Bankruptcy Can Save Your Retirement
What most people never seem to understand about their retirement is that it’s never a straight line. Retirement goals zig and zag, and if you’re going to enjoy your twilight years in comfort and security you have to constantly adjust to keep up. More importantly if life starts throwing you curveballs before you’re retired, the worst thing you can do is deplete your already-challenging nest egg in order to pay for them.
The numbers are depressing: Despite being generally underprepared for retirement already, more and more people are borrowing from their 401ks and IRAs in order to fund healthcare costs, keep home mortgages current, or even to fund school tuitions as they attempt late life career swings after a layoff or downsizing – in fact, Americans over the age of 50 already account for $36 billion in student loan debt.

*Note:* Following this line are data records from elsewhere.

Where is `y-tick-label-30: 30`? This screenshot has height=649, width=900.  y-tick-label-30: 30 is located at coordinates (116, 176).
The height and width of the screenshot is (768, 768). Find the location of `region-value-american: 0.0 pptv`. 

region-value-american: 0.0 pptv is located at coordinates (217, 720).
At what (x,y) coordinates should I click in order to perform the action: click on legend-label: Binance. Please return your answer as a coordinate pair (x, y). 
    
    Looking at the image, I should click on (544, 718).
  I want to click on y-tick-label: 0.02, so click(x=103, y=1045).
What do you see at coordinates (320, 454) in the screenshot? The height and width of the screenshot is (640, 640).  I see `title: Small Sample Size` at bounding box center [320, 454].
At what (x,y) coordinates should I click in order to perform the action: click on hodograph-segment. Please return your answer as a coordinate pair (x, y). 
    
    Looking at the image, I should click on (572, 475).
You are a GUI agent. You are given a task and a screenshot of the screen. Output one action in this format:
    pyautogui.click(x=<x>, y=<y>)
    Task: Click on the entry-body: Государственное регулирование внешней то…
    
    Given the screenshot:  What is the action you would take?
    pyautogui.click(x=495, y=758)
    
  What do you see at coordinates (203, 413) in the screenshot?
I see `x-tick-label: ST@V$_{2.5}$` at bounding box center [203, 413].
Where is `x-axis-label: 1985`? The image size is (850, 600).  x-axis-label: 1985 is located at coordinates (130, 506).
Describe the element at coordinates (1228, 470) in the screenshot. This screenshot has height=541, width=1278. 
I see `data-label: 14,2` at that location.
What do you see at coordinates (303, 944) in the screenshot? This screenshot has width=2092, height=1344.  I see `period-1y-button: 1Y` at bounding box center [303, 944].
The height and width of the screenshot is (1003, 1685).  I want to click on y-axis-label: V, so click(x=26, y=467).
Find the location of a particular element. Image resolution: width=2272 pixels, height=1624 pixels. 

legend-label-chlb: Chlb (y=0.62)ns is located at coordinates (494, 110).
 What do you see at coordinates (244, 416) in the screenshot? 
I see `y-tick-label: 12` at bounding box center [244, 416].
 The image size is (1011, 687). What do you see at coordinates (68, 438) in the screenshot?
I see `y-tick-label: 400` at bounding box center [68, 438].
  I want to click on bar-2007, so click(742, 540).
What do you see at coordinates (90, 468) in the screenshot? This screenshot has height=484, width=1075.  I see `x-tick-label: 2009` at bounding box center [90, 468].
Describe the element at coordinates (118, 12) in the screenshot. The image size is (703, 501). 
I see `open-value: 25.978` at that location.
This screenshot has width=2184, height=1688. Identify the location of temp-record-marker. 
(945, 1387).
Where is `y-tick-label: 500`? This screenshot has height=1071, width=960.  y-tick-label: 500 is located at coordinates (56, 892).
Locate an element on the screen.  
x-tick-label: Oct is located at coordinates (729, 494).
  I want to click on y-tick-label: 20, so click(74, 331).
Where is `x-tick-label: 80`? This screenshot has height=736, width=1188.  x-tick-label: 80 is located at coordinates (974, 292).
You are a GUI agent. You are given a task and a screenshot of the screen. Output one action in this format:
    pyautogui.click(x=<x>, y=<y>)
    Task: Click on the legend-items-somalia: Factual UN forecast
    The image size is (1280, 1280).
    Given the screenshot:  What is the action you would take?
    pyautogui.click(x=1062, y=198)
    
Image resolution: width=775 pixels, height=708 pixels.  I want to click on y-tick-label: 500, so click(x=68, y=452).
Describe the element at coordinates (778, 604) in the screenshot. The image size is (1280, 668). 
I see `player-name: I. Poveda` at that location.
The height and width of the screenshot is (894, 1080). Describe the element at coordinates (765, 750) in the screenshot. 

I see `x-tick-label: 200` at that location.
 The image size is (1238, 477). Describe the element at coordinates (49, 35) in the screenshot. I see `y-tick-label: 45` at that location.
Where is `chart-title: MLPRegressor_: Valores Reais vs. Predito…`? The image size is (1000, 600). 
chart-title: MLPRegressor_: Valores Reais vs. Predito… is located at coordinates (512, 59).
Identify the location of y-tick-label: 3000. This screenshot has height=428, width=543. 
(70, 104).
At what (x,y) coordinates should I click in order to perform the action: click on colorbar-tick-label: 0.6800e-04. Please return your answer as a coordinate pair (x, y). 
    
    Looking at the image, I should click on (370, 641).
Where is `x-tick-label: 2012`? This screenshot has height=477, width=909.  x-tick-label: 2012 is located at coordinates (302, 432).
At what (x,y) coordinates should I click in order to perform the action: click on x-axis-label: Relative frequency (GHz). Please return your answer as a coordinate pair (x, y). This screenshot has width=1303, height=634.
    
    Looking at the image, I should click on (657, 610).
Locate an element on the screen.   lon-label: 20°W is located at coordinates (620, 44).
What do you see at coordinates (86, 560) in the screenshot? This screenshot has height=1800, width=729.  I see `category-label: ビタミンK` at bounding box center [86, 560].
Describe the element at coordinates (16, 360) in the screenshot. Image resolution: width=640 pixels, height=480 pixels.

It’s tempting to draw on your retirement funds to handle these debts and to think about them as “investments in your future” – but it’s a huge mistake for two reasons: One, since you’re essentially borrowing against yourself, these debts can’t be handled with bankruptcy protections, and two, by extension, that means bankruptcy can’t save your retirement from disaster.
The Bankruptcy Option
Bankruptcy has a bad reputation.. But if you run into debt problems later in life when your income is shrinking, bankruptcy becomes your best friend, because your retirement accounts – whether they are 401ks, IRAs, or SEPs – cannot be used to discharge your debts when you’re in bankruptcy. That means that when you hit bottom with your financial life, bankruptcy can salvage your retirement and ensure you won’t spend the final years of your life trying to make ends meet on Social Security and handouts.